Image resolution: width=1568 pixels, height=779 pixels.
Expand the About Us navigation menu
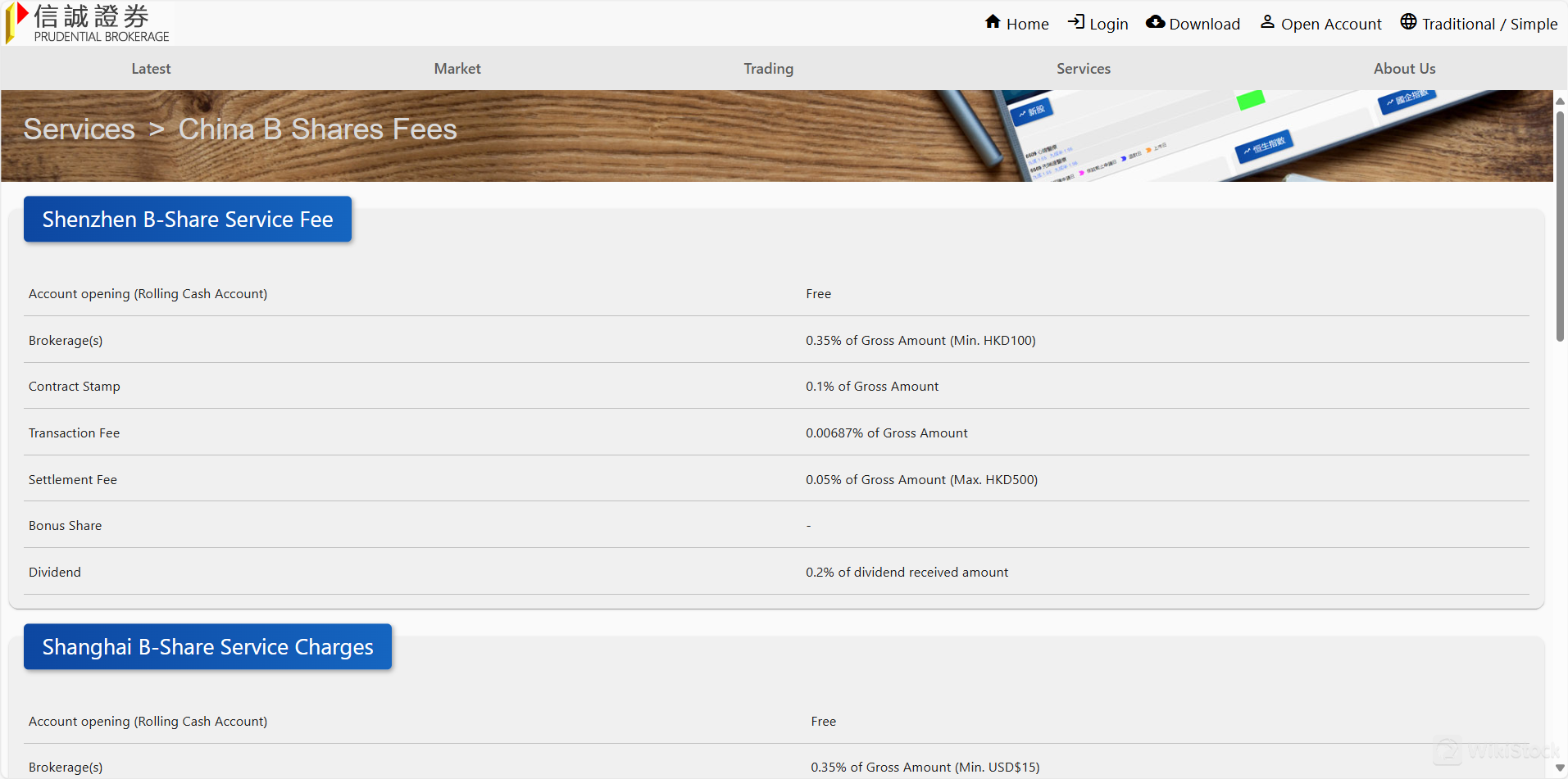point(1404,69)
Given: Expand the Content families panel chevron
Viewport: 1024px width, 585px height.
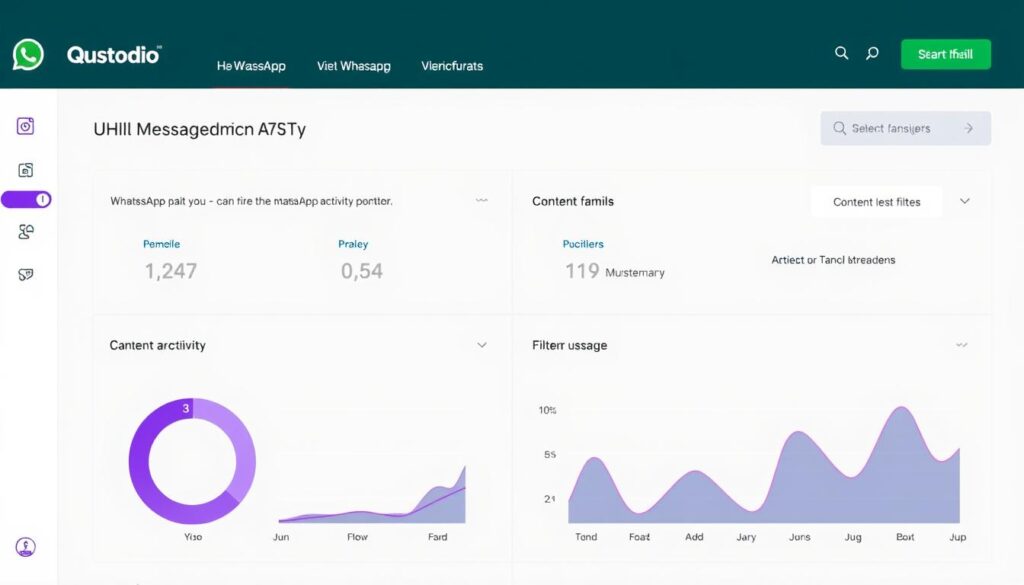Looking at the screenshot, I should (964, 201).
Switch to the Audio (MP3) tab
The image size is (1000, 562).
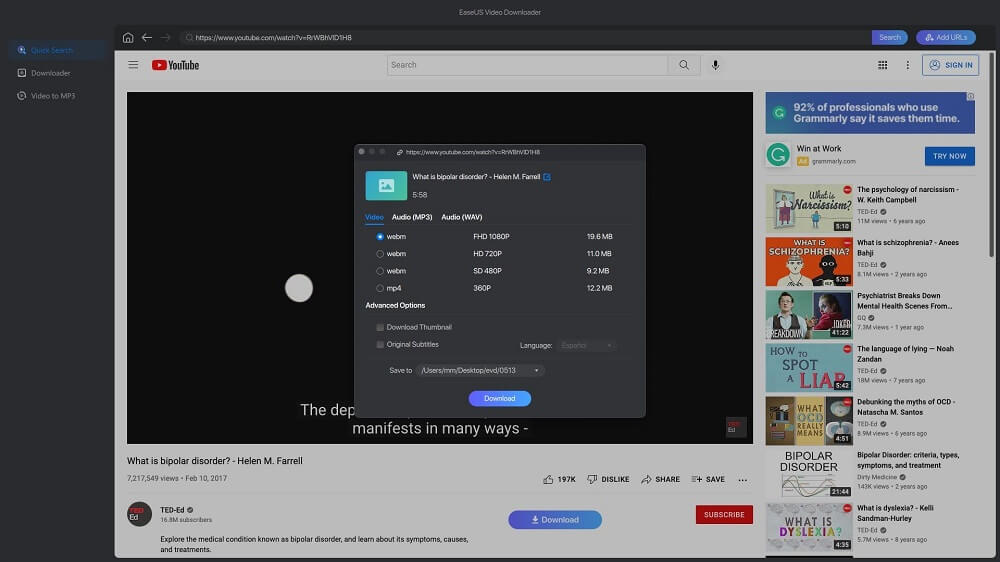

▸ The task:
Copy out every line of the listing above word for word, omitting the pictures.

▸ Exercise result:
Image resolution: width=1568 pixels, height=779 pixels.
Expand the About Us navigation menu
point(1404,69)
Given: Expand the Content families panel chevron
Viewport: 1024px width, 585px height.
Looking at the screenshot, I should (964, 201).
Switch to the Audio (MP3) tab
The image size is (1000, 562).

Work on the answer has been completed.